_Documento_.
«Os manifestantes agitavam bandeiras negras, símbolos da fome, e gritavam "gatuno!", "ladrão!".
Mário Soares não ficou parado a ouvi-lo.
No dia 30 de Novembro de 1983,
quando ouviu esses insultos contra a austeridade imposta pelo programa
do FMI, o primeiro-ministro e líder do Bloco Central (coligação PS-PSD)
visitava Coimbra acompanhado do ministro socialista Almeida Santos.
Semanas antes, o governo anunciara um imposto extraordinário de 2,6%
sobre os rendimentos dos portugueses (em 2013, a sobretaxa será de
3,5%). Soares aproximou-se dos manifestantes comunistas que o perseguiam
com as bandeiras pretas e agiu.
"Passei muito perto deles, aí a uma distância de um metro do local onde se encontravam, a vociferar", contou Soares no segundo livro de entrevistas biográficas à jornalista Maria João Avillez. "Ao
lado estava um polícia muito aprumado na sua farda, impassível.
Interroguei-o: 'Senhor guarda, o que está aqui a fazer? Não ouve estes
insultos? O polícia ficou atrapalhado, mas agarrou no homem cujos
insultos eram mais vernáculos e audíveis e prendeu-o."
Na sequência da ordem do
primeiro-ministro, três homens e uma mulher foram detidos e presentes a
tribunal. (...)
Segundo Mário Soares, as bandeiras negras da fome eram
uma construção do PCP.
"Havia uma equipa de cerca de 200
manifestantes - sempre os mesmos - que andava de um lado para o outro,
com bandeiras pretas, para me consultar e insultar. Eram profissionais."

_Exercício_. Cite o documento sobre a visita de Mário Soares a Coimbra, começando em "Semanas antes, o" e prosseguindo até "sua farda, impassível.". O material apresentado a seguir é independente do documento.

_Dados disponíveis_.
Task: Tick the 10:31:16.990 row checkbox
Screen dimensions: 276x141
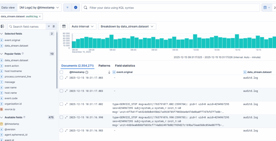Action: coord(61,118)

_Exercício resolvido_.
Semanas antes, o governo anunciara um imposto extraordinário de 2,6%
sobre os rendimentos dos portugueses (em 2013, a sobretaxa será de
3,5%). Soares aproximou-se dos manifestantes comunistas que o perseguiam
com as bandeiras pretas e agiu.
"Passei muito perto deles, aí a uma distância de um metro do local onde se encontravam, a vociferar", contou Soares no segundo livro de entrevistas biográficas à jornalista Maria João Avillez. "Ao
lado estava um polícia muito aprumado na sua farda, impassível.